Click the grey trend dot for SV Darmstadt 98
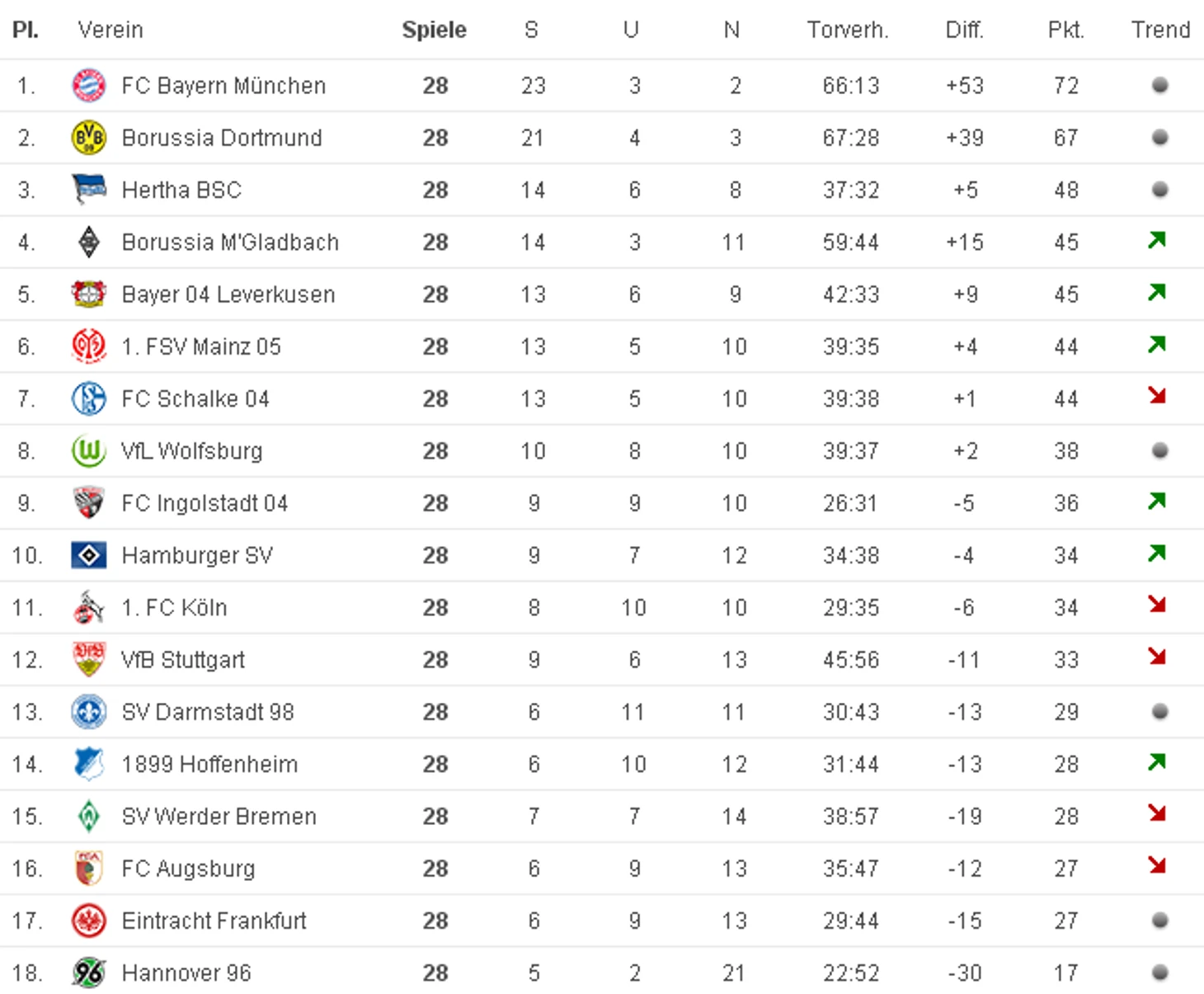The image size is (1204, 994). [x=1159, y=711]
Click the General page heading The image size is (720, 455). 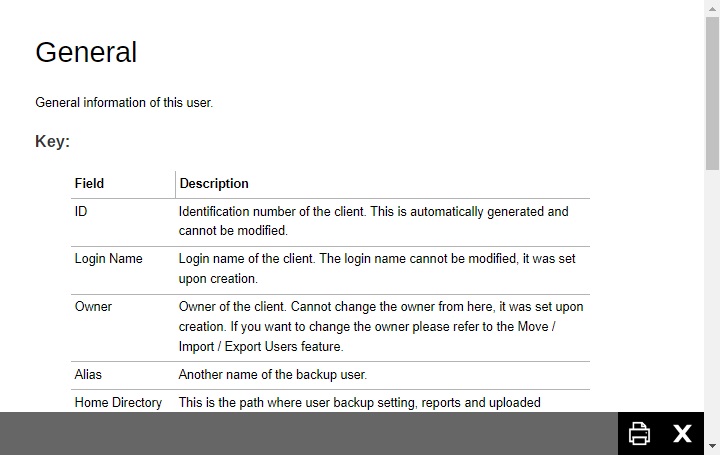click(86, 52)
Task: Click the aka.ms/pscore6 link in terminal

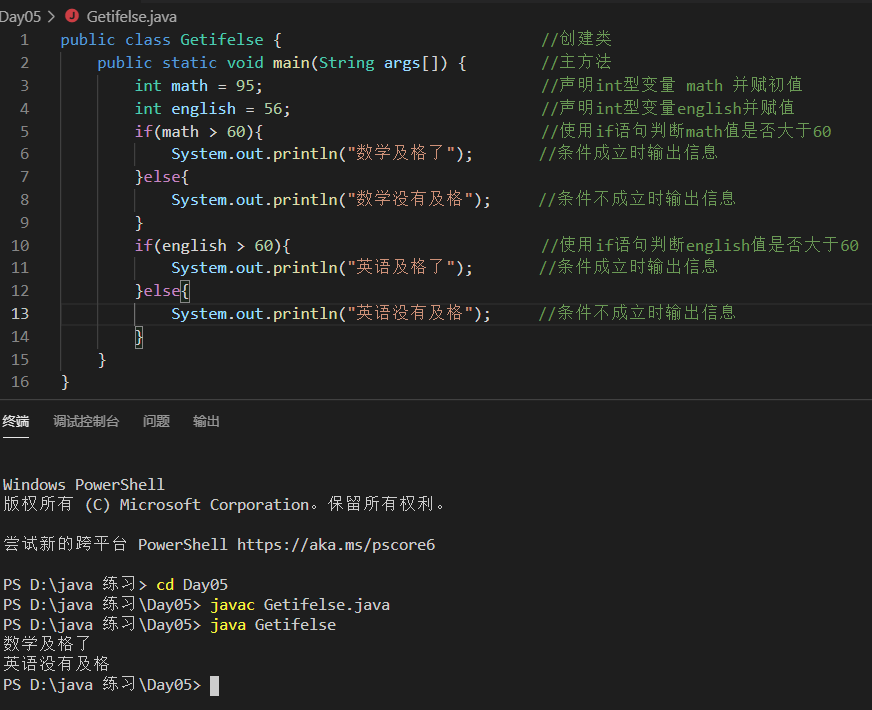Action: 336,545
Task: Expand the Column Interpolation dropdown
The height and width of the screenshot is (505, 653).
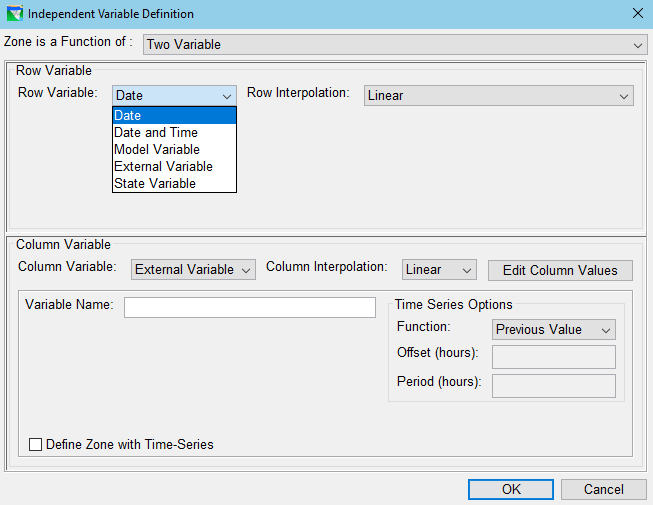Action: coord(439,269)
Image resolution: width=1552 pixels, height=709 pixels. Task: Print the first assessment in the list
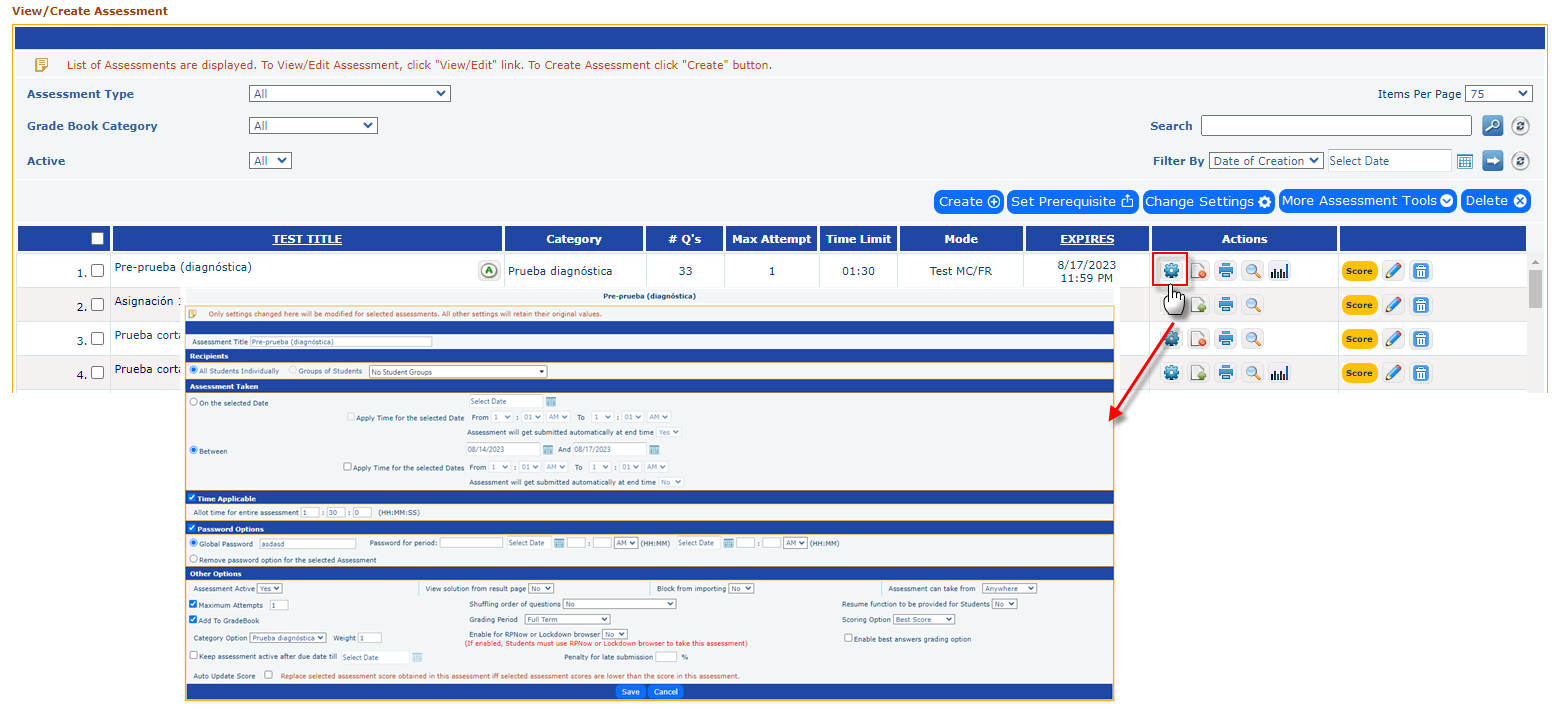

■ **WORK TO BE COMPLETED**: Please copy exactly the lines from the one that contains "Task: Click the" through the last line of the listing above, leaving out the pictures.

■ **WRITTEN SOLUTION**:
Task: Click the aka.ms/pscore6 link in terminal

Action: 336,545
Task: Expand the Column Interpolation dropdown
The height and width of the screenshot is (505, 653).
Action: coord(439,269)
Image resolution: width=1552 pixels, height=709 pixels. Task: Print the first assessment in the list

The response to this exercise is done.